Das Dritte – weil der Nationalratspräsident gerade hier sitzt – ist etwas, das mich per­sönlich wirklich ärgert: Wir alle haben in der Krise den Systemerhaltern applaudiert – das sind die Reinigungskräfte, das sind die Hausarbeiter, das sind Portiere et cetera, die Leute, die die Arbeit machen, dass hier alles funktioniert (Ruf bei der SPÖ: ... Frauen!); es sind vor allem Frauen, ja, die diese Arbeit machen, auch im Parlament –, aber schauen wir uns den Personalplan des Präsidenten für das nächste Jahr an! Was macht er? – Er streicht 15 Stellen von den SystemerhalterInnen (Zwischenruf der Abg. Steinacker), von den Frauen, von den Reinigungskräften, von den Hausarbeitern, und stellt dafür 35 PR-Kräfte ein, also Leute, die Propaganda machen.

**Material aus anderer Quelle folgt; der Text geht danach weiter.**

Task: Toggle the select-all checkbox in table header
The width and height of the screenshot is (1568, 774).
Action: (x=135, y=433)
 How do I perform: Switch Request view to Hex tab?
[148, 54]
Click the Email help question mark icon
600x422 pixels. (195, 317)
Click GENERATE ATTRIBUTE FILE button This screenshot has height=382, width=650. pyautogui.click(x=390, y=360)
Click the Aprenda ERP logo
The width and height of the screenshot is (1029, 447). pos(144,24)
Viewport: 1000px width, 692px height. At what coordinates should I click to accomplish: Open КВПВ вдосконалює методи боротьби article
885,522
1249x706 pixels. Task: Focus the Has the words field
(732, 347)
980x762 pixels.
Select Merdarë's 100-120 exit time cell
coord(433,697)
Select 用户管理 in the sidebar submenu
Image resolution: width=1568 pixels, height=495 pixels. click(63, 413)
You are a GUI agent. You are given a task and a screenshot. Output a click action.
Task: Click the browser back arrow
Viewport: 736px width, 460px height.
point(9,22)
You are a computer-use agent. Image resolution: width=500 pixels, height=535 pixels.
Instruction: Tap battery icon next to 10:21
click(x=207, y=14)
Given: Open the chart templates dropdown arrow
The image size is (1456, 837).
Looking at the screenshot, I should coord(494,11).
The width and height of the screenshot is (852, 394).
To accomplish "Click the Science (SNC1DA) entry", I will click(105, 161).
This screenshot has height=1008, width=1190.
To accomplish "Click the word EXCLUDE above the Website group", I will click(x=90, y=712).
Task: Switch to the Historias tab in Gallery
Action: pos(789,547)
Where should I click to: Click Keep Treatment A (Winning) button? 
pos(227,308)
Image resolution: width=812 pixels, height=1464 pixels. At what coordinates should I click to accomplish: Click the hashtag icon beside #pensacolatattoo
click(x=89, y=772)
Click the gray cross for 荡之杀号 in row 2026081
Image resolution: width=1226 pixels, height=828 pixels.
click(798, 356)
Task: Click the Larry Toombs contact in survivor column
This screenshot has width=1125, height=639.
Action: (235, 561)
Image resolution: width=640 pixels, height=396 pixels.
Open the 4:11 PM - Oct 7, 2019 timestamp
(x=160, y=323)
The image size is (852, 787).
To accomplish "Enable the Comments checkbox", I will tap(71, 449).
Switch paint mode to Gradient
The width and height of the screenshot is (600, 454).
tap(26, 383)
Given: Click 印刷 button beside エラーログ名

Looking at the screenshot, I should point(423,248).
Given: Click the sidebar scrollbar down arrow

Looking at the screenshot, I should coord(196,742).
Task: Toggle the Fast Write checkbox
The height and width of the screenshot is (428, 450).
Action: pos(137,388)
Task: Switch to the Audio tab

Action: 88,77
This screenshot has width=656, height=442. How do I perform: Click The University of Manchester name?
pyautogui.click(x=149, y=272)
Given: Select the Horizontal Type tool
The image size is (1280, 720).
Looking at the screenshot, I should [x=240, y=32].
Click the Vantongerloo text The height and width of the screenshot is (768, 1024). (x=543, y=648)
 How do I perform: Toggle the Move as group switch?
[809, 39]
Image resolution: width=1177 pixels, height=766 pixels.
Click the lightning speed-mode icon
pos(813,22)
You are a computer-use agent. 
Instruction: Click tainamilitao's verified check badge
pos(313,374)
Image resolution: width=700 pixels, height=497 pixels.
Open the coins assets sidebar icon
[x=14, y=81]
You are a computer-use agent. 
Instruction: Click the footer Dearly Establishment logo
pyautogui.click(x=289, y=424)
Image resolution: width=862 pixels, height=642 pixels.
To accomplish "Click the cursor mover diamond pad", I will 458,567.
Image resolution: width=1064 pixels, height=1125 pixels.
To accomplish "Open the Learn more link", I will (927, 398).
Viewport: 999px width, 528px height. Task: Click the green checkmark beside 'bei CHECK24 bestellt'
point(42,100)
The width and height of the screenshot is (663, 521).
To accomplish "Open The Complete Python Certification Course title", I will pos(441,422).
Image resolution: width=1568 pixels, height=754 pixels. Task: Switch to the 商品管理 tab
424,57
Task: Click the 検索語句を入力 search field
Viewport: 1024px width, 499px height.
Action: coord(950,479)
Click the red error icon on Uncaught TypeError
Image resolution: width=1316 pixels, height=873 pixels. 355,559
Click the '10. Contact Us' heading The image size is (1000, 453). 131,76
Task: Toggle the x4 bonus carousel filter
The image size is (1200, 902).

Herr Präsident, das geht nicht, dass man am Sonntag den SystemerhalterInnen, die ohnehin ganz wenig Geld verdienen, applaudiert, und dann streicht man die Stellen hier im Haus. Das sollten Sie zurücknehmen! – Vielen Dank. (Beifall bei der SPÖ und bei Abgeordneten der NEOS.)